» **DATA TO EXAMINE**:
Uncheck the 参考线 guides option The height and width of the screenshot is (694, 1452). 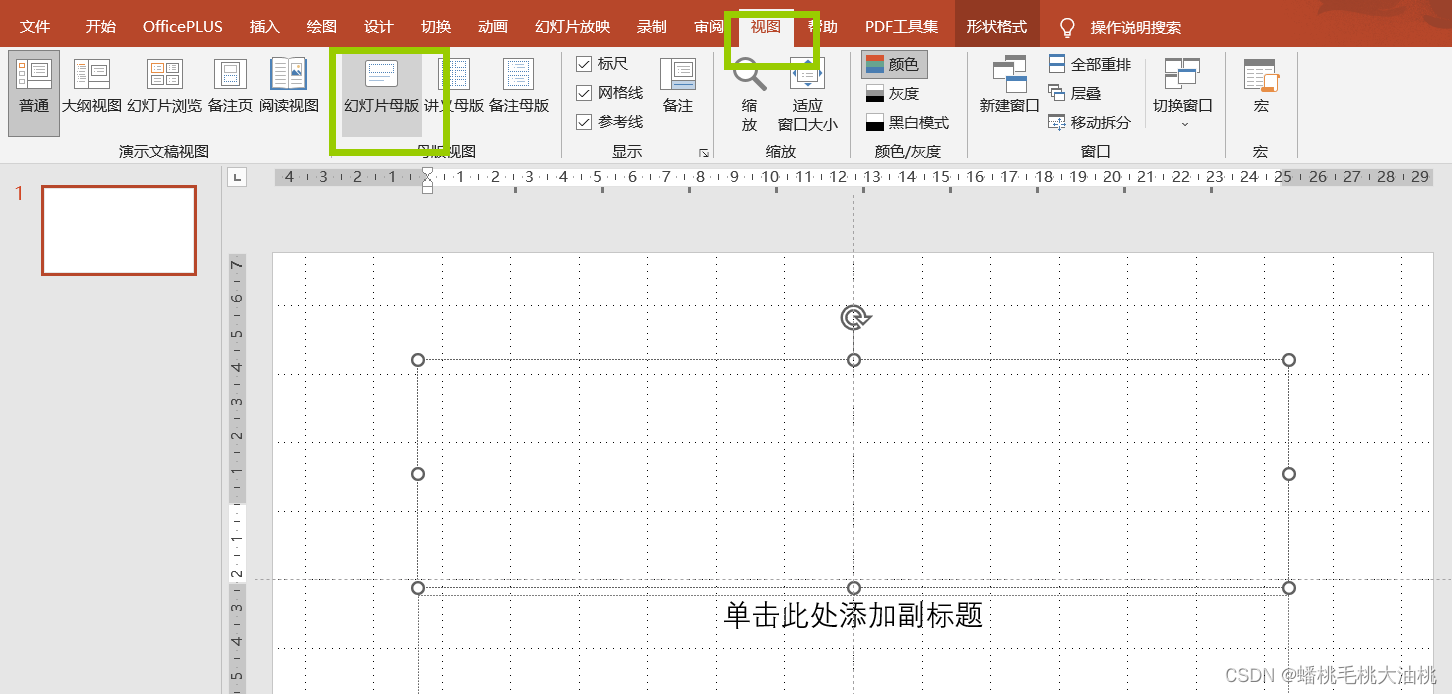click(584, 121)
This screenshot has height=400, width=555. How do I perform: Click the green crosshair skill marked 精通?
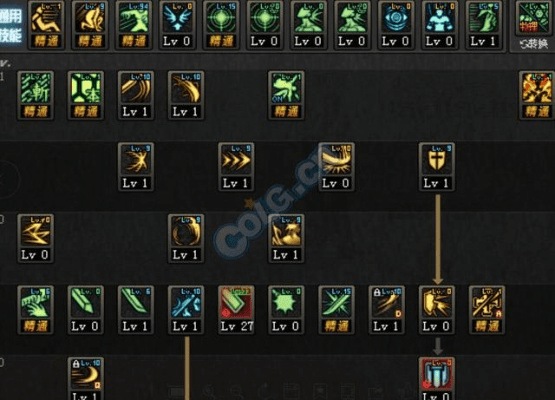[221, 24]
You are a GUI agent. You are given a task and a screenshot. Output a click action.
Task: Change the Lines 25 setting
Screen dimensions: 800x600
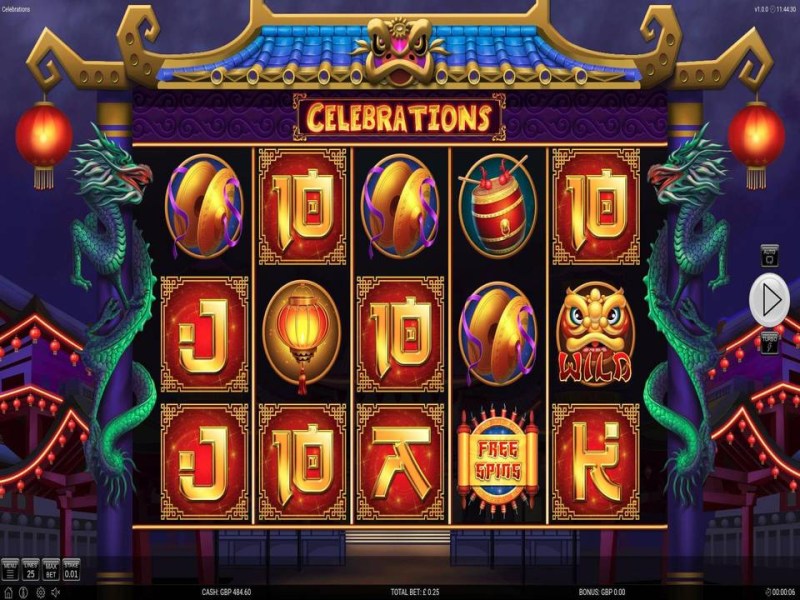[30, 570]
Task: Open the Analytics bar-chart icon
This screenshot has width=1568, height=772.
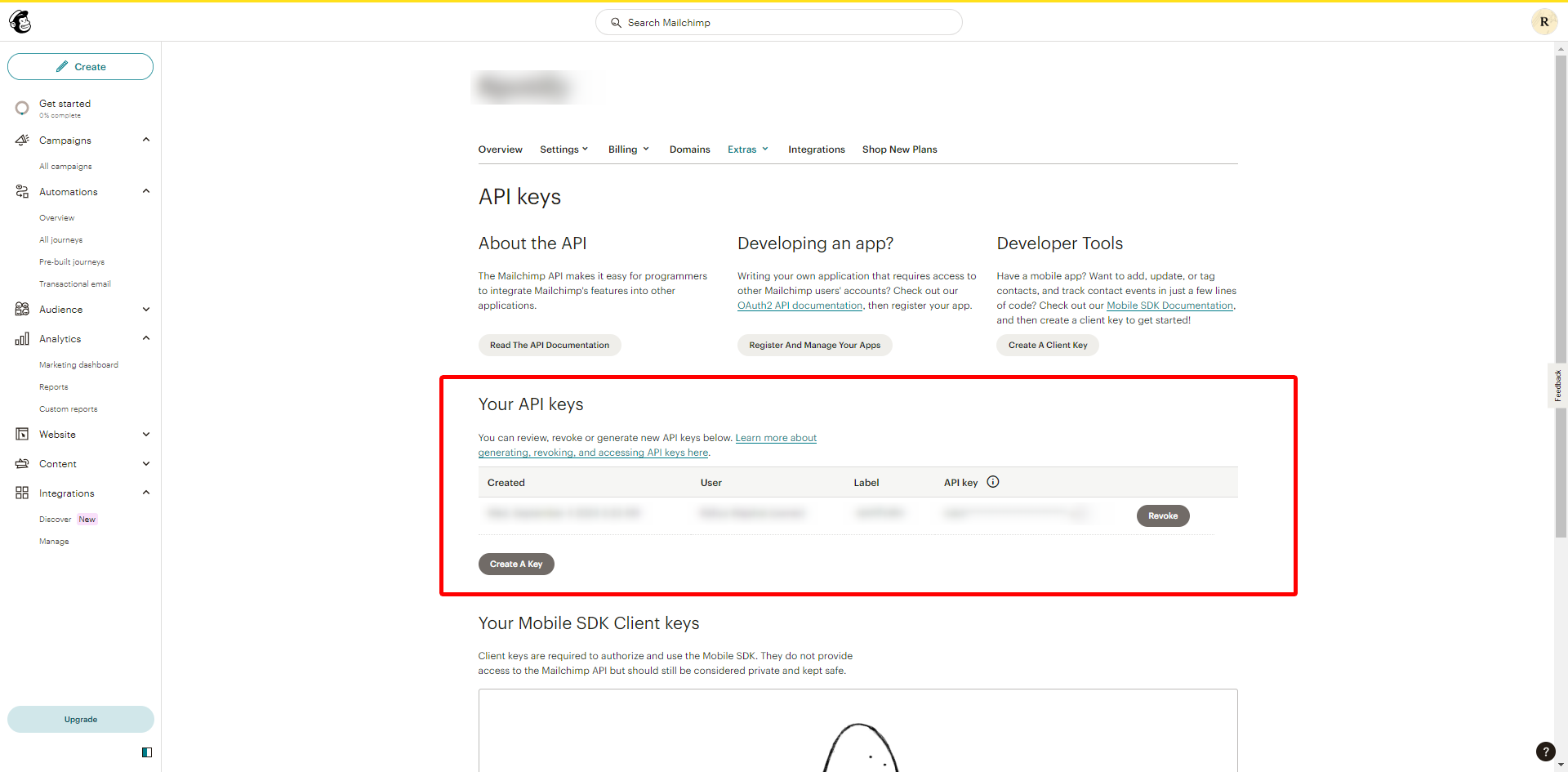Action: [22, 338]
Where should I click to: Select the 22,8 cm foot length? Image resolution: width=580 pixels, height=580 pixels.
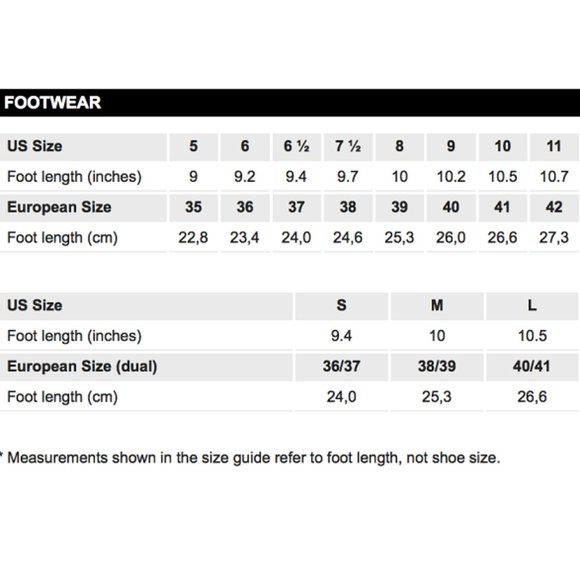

» **ACTIVITY**:
Going from the line that holds "This screenshot has height=400, width=555." to the end of the listing above, copy each line exactly and nothing more, leaving pictures aside.

» **ANSWER TO THIS EXERCISE**:
This screenshot has height=400, width=555. How do I perform: Click the green crosshair skill marked 精通?
[221, 24]
You are a GUI agent. You are given a task and a screenshot. Output a click action.
Task: Change the Lines 25 setting
Screen dimensions: 800x600
[30, 570]
Task: Open the Analytics bar-chart icon
This screenshot has width=1568, height=772.
Action: [22, 338]
Where should I click to: Select the 22,8 cm foot length? Image resolution: width=580 pixels, height=580 pixels.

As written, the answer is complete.